ENVIRONNEMENT

Projet éolien de Boneffe : une nouvelle enquête publique ouverte

Projet éolien de Boneffe : une nouvelle enquête publique ouverte

- Reporters/Face to Face

Une nouvelle enquête publique a été ouverte mardi, jusqu’au 18 septembre prochain, concernant le projet Eneco Wind de douze éoliennes à Boneffe, aux lieux-dits Grande Terre, La Tombale et Bois l’Abbé, entre les communes d’Eghezée, Ramillies et Orp-Jauche.

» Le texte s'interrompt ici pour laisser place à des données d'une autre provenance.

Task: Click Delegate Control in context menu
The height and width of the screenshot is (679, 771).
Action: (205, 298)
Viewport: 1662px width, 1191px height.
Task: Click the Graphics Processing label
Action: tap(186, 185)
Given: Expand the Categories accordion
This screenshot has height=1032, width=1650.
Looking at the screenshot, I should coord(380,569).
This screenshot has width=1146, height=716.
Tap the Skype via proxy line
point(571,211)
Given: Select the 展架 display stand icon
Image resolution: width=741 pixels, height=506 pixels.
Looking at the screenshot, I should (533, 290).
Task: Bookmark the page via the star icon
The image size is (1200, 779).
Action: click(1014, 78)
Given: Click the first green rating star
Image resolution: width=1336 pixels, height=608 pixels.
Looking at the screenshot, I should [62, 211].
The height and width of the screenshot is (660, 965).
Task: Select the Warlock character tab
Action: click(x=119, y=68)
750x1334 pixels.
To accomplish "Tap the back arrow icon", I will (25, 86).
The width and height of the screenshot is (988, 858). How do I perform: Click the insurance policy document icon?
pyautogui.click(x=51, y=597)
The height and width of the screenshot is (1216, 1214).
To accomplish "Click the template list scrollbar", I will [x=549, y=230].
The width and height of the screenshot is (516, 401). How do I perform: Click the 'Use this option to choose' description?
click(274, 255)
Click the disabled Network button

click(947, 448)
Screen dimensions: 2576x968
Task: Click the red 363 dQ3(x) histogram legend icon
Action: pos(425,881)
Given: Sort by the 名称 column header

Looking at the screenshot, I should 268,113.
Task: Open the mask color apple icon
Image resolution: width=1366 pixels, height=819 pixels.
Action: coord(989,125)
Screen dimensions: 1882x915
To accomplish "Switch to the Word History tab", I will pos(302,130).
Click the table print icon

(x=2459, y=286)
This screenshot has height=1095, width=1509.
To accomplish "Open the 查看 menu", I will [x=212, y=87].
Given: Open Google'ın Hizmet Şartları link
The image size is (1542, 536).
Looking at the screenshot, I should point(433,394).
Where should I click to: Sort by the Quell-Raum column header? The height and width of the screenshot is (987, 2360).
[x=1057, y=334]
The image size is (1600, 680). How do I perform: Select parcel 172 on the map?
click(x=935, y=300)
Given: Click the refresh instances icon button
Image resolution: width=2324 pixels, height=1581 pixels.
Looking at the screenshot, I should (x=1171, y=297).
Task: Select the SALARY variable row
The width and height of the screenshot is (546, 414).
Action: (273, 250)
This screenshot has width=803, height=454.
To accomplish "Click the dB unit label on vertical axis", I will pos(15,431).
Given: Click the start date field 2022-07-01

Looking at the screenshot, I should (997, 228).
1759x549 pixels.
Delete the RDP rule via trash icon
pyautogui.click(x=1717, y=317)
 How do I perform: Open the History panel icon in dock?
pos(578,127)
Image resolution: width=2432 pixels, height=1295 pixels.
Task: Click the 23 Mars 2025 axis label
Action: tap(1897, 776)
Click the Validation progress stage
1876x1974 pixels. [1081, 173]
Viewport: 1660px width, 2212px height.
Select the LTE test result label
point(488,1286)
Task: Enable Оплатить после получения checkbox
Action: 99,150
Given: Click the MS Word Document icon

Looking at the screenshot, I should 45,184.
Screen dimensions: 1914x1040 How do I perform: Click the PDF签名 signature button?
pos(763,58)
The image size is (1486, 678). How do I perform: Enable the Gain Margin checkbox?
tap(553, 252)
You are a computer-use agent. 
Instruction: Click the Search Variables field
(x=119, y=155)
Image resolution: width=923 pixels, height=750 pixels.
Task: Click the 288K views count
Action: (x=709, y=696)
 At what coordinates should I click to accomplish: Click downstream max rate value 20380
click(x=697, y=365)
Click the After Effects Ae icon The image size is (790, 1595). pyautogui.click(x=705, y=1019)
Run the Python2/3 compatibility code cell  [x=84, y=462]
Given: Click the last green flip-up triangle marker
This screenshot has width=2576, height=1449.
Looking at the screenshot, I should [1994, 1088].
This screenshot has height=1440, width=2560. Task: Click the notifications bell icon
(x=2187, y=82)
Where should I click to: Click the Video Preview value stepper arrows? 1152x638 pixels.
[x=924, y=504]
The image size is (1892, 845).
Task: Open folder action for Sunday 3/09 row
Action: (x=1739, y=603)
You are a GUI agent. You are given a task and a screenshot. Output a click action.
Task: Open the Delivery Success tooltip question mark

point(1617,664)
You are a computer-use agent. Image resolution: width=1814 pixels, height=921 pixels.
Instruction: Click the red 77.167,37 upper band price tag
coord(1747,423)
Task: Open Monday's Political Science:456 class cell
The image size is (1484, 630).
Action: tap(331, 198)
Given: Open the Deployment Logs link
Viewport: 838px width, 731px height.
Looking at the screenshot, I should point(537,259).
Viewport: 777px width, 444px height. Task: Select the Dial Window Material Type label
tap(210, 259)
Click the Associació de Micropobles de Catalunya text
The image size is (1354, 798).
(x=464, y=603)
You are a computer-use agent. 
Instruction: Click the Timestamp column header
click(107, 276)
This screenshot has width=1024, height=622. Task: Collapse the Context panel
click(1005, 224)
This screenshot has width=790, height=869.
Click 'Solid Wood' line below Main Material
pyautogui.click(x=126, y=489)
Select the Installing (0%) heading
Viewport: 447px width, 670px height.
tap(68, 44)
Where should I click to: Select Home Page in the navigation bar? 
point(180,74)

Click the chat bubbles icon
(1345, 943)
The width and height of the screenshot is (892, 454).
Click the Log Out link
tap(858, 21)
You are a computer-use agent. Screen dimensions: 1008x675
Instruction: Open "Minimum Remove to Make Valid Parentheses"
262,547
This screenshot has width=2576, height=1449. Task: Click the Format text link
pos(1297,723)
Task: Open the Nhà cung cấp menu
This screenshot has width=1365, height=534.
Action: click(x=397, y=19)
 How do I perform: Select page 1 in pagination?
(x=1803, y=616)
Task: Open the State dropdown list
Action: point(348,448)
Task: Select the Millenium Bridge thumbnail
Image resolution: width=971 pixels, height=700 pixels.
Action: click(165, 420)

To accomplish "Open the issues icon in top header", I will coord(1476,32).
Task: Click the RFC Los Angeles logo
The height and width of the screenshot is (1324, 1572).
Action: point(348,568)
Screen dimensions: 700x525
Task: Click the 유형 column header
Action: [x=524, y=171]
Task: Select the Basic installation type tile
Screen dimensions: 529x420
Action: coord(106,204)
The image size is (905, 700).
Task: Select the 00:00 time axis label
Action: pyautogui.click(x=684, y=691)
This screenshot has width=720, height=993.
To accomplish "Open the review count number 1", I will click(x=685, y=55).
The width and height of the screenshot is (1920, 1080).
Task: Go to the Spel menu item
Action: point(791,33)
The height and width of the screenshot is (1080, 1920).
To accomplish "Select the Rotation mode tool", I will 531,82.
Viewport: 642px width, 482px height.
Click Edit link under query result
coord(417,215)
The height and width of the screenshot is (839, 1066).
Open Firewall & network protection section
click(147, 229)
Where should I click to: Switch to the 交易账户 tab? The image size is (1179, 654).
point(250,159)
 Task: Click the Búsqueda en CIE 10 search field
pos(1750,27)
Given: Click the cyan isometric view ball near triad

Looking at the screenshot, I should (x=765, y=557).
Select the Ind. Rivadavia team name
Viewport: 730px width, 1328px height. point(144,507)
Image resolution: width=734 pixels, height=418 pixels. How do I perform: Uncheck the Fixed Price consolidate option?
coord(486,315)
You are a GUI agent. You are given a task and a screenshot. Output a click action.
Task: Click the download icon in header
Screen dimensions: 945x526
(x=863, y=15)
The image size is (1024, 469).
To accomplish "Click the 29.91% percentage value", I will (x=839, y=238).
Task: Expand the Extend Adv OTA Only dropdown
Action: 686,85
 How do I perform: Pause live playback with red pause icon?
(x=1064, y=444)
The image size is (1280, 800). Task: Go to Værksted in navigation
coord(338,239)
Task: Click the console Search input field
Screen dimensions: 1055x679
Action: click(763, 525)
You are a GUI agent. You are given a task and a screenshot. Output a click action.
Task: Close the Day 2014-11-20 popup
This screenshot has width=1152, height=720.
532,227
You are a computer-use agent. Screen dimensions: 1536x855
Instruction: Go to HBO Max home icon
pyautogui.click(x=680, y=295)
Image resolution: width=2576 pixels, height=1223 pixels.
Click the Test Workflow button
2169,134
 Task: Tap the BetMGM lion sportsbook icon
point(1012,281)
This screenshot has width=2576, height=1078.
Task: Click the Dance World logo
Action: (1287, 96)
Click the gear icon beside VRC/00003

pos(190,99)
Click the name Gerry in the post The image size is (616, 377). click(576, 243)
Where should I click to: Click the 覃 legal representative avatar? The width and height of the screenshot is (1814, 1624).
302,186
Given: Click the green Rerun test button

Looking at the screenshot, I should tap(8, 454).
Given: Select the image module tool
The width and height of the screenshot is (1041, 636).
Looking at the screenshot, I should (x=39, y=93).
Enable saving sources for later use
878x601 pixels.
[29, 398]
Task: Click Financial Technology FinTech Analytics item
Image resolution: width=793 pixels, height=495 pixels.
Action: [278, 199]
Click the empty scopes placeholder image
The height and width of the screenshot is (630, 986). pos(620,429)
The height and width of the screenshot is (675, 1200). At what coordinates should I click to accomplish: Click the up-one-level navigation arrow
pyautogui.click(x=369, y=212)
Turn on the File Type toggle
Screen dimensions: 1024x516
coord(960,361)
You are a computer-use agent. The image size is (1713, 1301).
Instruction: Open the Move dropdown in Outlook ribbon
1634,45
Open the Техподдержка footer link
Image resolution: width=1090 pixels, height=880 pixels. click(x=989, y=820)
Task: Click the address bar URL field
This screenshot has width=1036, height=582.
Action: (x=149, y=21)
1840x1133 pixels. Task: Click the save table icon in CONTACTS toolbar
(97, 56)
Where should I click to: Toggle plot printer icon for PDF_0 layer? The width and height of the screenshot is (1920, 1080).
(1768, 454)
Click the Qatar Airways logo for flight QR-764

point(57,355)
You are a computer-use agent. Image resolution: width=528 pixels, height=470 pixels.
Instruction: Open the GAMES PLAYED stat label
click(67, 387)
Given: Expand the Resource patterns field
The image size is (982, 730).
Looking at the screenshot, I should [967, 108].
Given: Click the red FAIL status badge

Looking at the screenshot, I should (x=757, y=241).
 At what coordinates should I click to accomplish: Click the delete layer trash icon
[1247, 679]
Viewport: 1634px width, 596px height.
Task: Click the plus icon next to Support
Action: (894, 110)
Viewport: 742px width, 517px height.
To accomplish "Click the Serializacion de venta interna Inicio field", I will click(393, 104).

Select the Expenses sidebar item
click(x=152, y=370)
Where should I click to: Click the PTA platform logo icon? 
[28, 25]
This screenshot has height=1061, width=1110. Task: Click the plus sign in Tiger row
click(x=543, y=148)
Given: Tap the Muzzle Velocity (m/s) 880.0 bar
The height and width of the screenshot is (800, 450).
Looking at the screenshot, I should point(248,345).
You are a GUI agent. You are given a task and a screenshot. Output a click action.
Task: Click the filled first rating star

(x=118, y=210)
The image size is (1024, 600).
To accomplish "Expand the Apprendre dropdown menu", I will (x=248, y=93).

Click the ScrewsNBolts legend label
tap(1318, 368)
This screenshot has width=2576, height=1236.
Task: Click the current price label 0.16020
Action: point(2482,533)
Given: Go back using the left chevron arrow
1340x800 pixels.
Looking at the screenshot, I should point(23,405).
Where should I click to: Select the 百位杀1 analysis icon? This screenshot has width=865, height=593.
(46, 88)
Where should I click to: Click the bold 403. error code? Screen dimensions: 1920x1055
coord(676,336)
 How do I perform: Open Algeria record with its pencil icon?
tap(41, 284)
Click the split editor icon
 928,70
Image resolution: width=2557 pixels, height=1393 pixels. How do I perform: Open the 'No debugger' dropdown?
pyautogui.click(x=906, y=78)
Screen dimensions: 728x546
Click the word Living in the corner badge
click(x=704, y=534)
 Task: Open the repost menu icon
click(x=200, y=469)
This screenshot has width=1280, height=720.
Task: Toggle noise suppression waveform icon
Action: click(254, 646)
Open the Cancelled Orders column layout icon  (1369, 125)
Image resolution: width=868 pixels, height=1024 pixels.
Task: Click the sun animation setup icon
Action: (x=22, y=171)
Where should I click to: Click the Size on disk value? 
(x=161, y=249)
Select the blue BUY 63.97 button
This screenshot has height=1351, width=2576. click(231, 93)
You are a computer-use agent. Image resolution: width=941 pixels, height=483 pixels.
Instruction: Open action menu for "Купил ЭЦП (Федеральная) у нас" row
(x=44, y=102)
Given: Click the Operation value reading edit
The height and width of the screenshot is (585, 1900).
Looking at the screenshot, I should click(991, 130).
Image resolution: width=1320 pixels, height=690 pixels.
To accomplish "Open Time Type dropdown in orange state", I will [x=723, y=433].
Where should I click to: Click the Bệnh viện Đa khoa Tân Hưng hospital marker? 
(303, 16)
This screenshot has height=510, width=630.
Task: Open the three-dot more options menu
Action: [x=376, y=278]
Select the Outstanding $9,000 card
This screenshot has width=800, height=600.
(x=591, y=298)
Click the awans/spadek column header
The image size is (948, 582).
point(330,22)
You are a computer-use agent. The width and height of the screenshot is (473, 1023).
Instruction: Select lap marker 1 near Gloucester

L’enquête publique porte sur le complément d’étude d’incidences, réalisé à la suite de l’arrêt du Conseil d’État du 23 juin dernier, qui comprend une étude relative au bridage des éoliennes et au respect des normes de bruit, précise l’éco-conseiller. Ni le nombre d’éoliennes ni l’implantation n’ont été modifiés.

Déposé pour la première fois le 14 septembre 2010, le dossier a été refusé par les fonctionnaires technique et délégué avant d’être autorisé en août 2011 par le ministre de l’Aménagement du territoire de l’époque Philippe Henry. Le Conseil d’État a annulé le permis en mai 2012 avant que le ministre Henry ne reprenne un arrêté en juillet 2012. Le Conseil d’État a cependant finalement à nouveau décidé d’annuler ce permis.

Les raisons évoquées par les fonctionnaires étaient au départ que l’endroit était une aire d’entraînement pour les hélicoptères de la défense et que la zone possédait un intérêt ornithologique.

Natagora avait fait opposition à la dernière demande telle que formulée. «Les busards sont une espèce assez sensible à l’éolien, espèce pour laquelle des mesures avaient été mises en œuvre à l’époque. Ils ne sont pas effrayés et il y a un risque de collision certain. De plus, la plaine est très intéressante pour les oiseaux des plaines agricoles pour les haltes de migration. Il s’agit d’un espace steppique, très grand et sans aucune barrière», explique Lucie Renuart, responsable de l’Aménagement du territoire chez Natagora.

L’association de protection de la nature étudie actuellement le nouveau dossier et prendra position.

Par ailleurs, les opposants et le Conseil d’État avaient fait état du respect des normes de bruit.